» **List of tasks**
a – In the post on early U.S. tariffs below, what does the author say tariffs and protectionist policies at the national level were when the republic was founded?
b – Reproduce everything in the post on early U.S. tariffs below, from "Madison’s Tariff Act" down to "republic was founded.".

Madison’s Tariff Act of 1789 and Hamilton’s Report on Manufactures

I hate to be “that guy” — especially among my fellow libertarian friends — but the more I study the law and economics of tariffs in U.S. history, the more I realize that my colleague and co-author (see here) Salim Rashid is most likely right about the limited influence of Adam Smith’s Wealth of Nations on economic policy during his (Smith’s) own lifetime (see here, for example), and the more I can begin to comprehend the popular appeal of President Trump’s pro-tariff policies. For a good overview of the history of tariffs in the United States, see here. Alas (spoiler alert), tariffs and protectionist policies at the national level were the norm, not the exception, when our republic was founded.

» **Information provided**
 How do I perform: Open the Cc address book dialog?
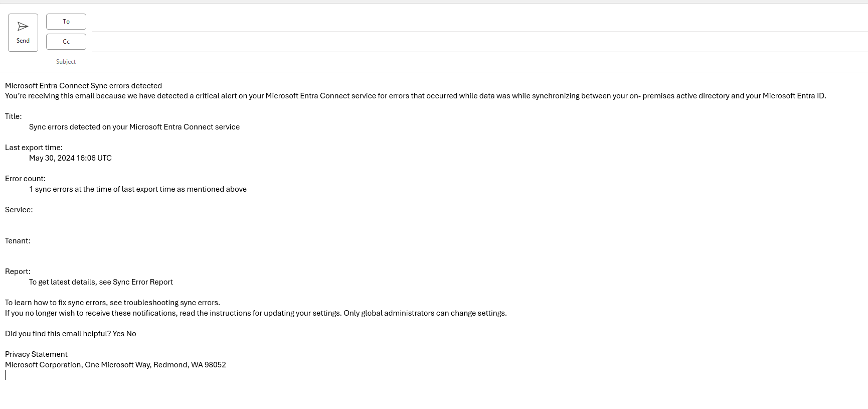pyautogui.click(x=66, y=41)
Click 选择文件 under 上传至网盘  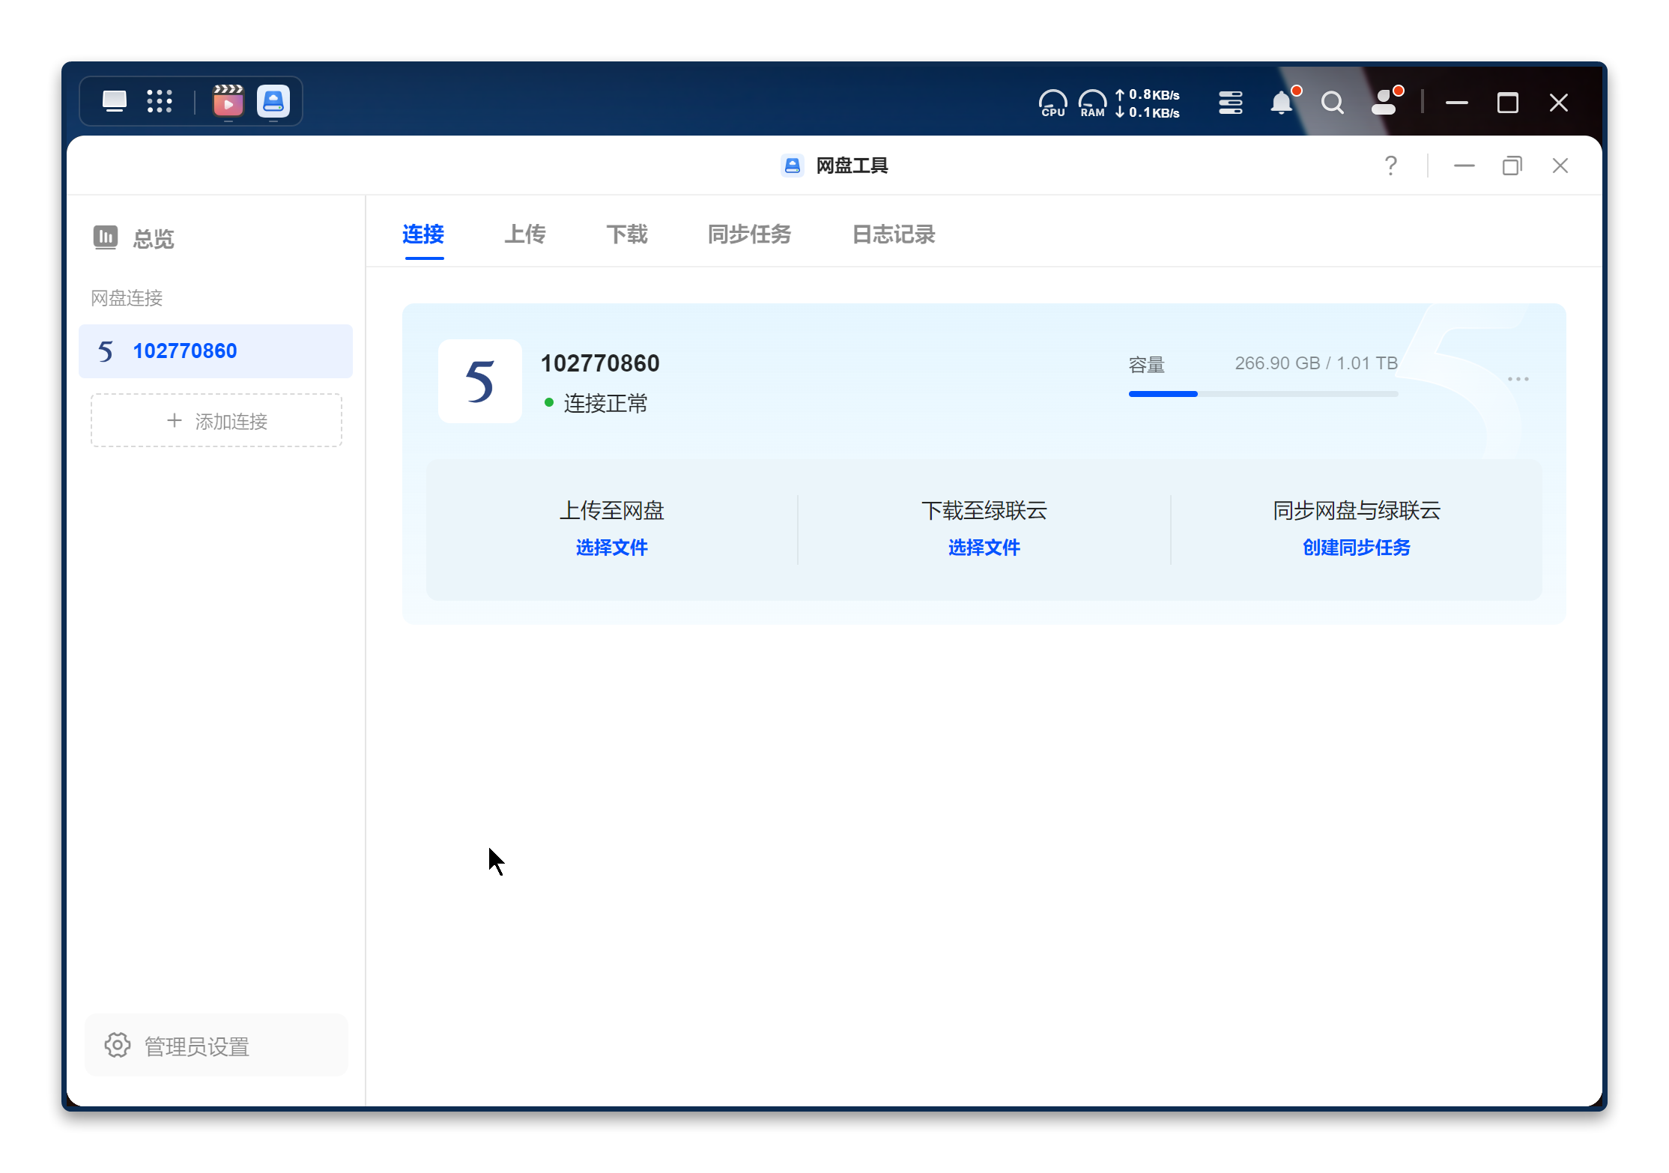pos(611,548)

» **Solutions to each task**
a – They were the norm, not the exception.

b –
Madison’s Tariff Act of 1789 and Hamilton’s Report on Manufactures

I hate to be “that guy” — especially among my fellow libertarian friends — but the more I study the law and economics of tariffs in U.S. history, the more I realize that my colleague and co-author (see here) Salim Rashid is most likely right about the limited influence of Adam Smith’s Wealth of Nations on economic policy during his (Smith’s) own lifetime (see here, for example), and the more I can begin to comprehend the popular appeal of President Trump’s pro-tariff policies. For a good overview of the history of tariffs in the United States, see here. Alas (spoiler alert), tariffs and protectionist policies at the national level were the norm, not the exception, when our republic was founded.